What is being asked:
Copy exactly the lines from the one containing "Close the survey" through the last line of the records, both included, and nothing more.

Dataset records:
----------
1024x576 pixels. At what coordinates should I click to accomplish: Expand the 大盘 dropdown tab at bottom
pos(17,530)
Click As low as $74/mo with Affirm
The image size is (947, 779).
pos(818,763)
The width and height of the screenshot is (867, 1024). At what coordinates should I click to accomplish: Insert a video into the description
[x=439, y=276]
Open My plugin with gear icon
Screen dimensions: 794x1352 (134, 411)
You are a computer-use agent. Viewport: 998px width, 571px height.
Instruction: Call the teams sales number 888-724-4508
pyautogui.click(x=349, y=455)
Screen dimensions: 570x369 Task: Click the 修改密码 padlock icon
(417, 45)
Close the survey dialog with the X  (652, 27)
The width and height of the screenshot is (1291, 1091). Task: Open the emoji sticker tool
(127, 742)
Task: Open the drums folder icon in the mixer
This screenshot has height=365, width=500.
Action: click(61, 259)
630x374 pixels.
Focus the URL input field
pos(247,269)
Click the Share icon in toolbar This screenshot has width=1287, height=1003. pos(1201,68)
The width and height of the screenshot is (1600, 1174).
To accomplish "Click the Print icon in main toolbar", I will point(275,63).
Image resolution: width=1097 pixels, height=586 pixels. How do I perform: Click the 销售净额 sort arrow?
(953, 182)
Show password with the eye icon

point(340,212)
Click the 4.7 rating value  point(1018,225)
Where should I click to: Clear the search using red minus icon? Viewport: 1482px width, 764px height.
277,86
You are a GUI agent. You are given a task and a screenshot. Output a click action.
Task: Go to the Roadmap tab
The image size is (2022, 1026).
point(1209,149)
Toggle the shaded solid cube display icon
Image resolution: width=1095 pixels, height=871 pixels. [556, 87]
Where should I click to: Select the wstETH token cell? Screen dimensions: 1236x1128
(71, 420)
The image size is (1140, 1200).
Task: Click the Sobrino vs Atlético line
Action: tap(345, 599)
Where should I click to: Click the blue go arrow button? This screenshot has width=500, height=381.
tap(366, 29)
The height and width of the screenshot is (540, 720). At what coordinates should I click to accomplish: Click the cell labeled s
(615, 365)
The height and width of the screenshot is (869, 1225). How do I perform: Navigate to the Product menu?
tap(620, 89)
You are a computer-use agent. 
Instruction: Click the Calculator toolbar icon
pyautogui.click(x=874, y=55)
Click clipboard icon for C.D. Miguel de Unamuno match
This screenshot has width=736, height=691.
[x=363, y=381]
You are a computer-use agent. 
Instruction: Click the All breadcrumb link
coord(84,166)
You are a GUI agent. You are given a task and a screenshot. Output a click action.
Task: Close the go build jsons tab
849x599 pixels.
----------
Output of the exercise:
Close the survey dialog with the X  (652, 27)
The width and height of the screenshot is (1291, 1091). Task: Open the emoji sticker tool
(127, 742)
Task: Open the drums folder icon in the mixer
This screenshot has height=365, width=500.
Action: click(61, 259)
630x374 pixels.
Focus the URL input field
pos(247,269)
Click the Share icon in toolbar This screenshot has width=1287, height=1003. pos(1201,68)
The width and height of the screenshot is (1600, 1174).
To accomplish "Click the Print icon in main toolbar", I will point(275,63).
Image resolution: width=1097 pixels, height=586 pixels. How do I perform: Click the 销售净额 sort arrow?
(953, 182)
Show password with the eye icon

point(340,212)
Click the 4.7 rating value  point(1018,225)
Where should I click to: Clear the search using red minus icon? Viewport: 1482px width, 764px height.
277,86
You are a GUI agent. You are given a task and a screenshot. Output a click action.
Task: Go to the Roadmap tab
The image size is (2022, 1026).
point(1209,149)
Toggle the shaded solid cube display icon
Image resolution: width=1095 pixels, height=871 pixels. [556, 87]
Where should I click to: Select the wstETH token cell? Screen dimensions: 1236x1128
(71, 420)
The image size is (1140, 1200).
Task: Click the Sobrino vs Atlético line
Action: tap(345, 599)
Where should I click to: Click the blue go arrow button? This screenshot has width=500, height=381.
tap(366, 29)
The height and width of the screenshot is (540, 720). At what coordinates should I click to accomplish: Click the cell labeled s
(615, 365)
The height and width of the screenshot is (869, 1225). How do I perform: Navigate to the Product menu?
tap(620, 89)
You are a computer-use agent. 
Instruction: Click the Calculator toolbar icon
pyautogui.click(x=874, y=55)
Click clipboard icon for C.D. Miguel de Unamuno match
This screenshot has width=736, height=691.
[x=363, y=381]
You are a computer-use agent. 
Instruction: Click the All breadcrumb link
coord(84,166)
You are a GUI agent. You are given a task and a screenshot. Output a click action.
Task: Close the go build jsons tab
849x599 pixels.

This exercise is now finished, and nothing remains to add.